There are steps we can take ourselves. Popular methods include:
- Reading: There are many excellent books on anxiety, based on both personal experience and scientific research. It is important to understand the physiological and mental changes that take place when we succumb to anxiety. It all has to do with the way anxiety awakens our ‘fight or flight response’- this response works well when we are under real threat, yet in anxiety, the response is activated even when there is no real threat. An anxiety attack begins when we breathe in too rapidly, thereby flooding our body with oxygen. This sets about a chain of reactions – including the tightening or our muscles and an increase in our heart rate, which can lead us to feel physical pain or, in some cases, faintness or difficulty breathing. When we are informed, we know that a fool-proof way to stop a panic attack in its tracks is deep breathing – which immediately lowers the heart rate and returns oxygen levels back to normal.
- Muscle relaxation exercises: There are many types of exercises, though one that works very well is progressive muscle relaxation – in which muscles are tensed then relaxed. This exercise is so successful because it helps us become more in tune to the way our muscles tense up when we feel stressed. It also teaches us how to remove this tension.
- Holistic exercises: Yoga, Tai Chi and meditation have been proven in various large-scaled double-blind studies to be successful at lowering levels of the stress hormone cortisol. What they have in common is their focus on mindfulness – ‘being in the present moment’ rather than letting the mind enter a cycle of unproductive worry.
- Herbal remedies: Very few studies have been carried out on the effectiveness of herbal remedies to treat anxiety, though thus far, small studies have shown that specific remedies such as valerian, chamomile, lavender essential oil, passionflower and even lemon balm can calm the symptoms of anxiety. Adaptogen herbs and roots are also a popular way to reduce stress. Some of the most powerful adaptogens include Siberian ginseng, echinacea and valerian (mentioned above).

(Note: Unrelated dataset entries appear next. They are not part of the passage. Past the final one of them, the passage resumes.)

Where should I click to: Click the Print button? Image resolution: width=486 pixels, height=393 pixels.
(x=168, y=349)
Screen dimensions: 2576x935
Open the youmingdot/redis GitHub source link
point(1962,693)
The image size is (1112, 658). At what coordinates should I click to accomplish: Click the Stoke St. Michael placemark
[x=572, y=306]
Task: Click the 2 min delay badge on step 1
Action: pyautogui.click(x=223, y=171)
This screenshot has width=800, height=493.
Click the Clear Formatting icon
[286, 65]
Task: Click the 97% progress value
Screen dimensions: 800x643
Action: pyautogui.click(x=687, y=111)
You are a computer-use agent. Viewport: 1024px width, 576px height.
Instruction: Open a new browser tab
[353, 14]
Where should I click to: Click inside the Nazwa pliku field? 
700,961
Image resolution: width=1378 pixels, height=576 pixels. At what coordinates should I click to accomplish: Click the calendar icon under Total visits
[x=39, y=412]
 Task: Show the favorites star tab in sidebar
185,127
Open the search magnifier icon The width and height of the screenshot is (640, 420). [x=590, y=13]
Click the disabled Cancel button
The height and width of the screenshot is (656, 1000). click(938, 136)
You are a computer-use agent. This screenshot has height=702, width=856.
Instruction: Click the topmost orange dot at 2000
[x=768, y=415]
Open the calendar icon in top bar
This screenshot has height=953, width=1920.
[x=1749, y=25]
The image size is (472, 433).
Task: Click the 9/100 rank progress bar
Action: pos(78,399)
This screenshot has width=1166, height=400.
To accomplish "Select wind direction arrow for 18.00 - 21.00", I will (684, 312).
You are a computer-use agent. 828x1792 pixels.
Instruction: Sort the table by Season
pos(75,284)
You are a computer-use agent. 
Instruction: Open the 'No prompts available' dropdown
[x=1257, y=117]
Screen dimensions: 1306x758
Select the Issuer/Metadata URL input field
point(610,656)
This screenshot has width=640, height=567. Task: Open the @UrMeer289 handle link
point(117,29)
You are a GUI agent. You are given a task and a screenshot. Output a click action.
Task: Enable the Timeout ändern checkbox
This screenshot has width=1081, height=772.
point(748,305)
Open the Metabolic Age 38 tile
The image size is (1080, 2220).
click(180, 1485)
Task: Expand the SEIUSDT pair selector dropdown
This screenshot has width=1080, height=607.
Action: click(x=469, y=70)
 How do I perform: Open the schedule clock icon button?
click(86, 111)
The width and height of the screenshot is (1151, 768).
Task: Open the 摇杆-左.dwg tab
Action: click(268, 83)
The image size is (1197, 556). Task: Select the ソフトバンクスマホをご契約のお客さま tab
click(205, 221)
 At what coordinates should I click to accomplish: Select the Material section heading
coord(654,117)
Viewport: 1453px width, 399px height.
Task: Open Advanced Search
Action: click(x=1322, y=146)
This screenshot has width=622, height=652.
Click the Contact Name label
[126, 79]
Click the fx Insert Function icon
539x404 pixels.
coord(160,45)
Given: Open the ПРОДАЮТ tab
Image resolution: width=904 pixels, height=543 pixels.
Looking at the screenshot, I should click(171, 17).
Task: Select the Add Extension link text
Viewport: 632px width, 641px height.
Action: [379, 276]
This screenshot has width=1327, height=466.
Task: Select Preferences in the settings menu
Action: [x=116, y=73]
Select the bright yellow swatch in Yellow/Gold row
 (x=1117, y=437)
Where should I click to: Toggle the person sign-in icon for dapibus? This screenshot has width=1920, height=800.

- Getting a good night’s sleep: Lack of sleep can seriously exacerbate symptoms of anxiety, so that efforts should be taken to ensure we sleep well every night. Steps to take include avoiding stimulants such as coffee and caffeinated beverages, relaxing in the hour leading up to sleep time, and going to bed at the same time every night. We should stop using the computer and other technological devices in the early evening, so that our mind is rested by the time we need to catch some shut eye
If you find that anxiety is stopping you from doing your best at work, take heart; you are not alone. The first step is to obtain diagnosis and treatment from a trained therapist or psychiatrist. There are many treatments available and your therapist will work alongside you to find the one that works for you. In very severe cases, medication may be necessary. However, more often than not, anxiety is treated non-medically – especially through cognitive behavioural therapy (CBT), considered the ‘gold star’ treatment for the condition. In CBT, the therapist highlights the important interconnection between the way we think, feel and behave. They train us to recognise patterns that can result in anxiety, and lead us towards the modification of our thoughts and behaviours, so that we can find more positive outlets for our stress.
It is vital that you exercise self-compassion if you have a job that requires you to face the public. In addition to the above tips, there is one more important one – and that lies in accepting any failures you may encounter throughout the day. Having to face the public can fill us with fear for many reasons – often because we may not have the right answer. If you feel stuck, don’t panic. Let your customer know you need time to answer them, or get back to them after you have had a chance to find the information you need. Customers can demand a lot from you, so don’t add to the stress by demanding more from yourself than you can give.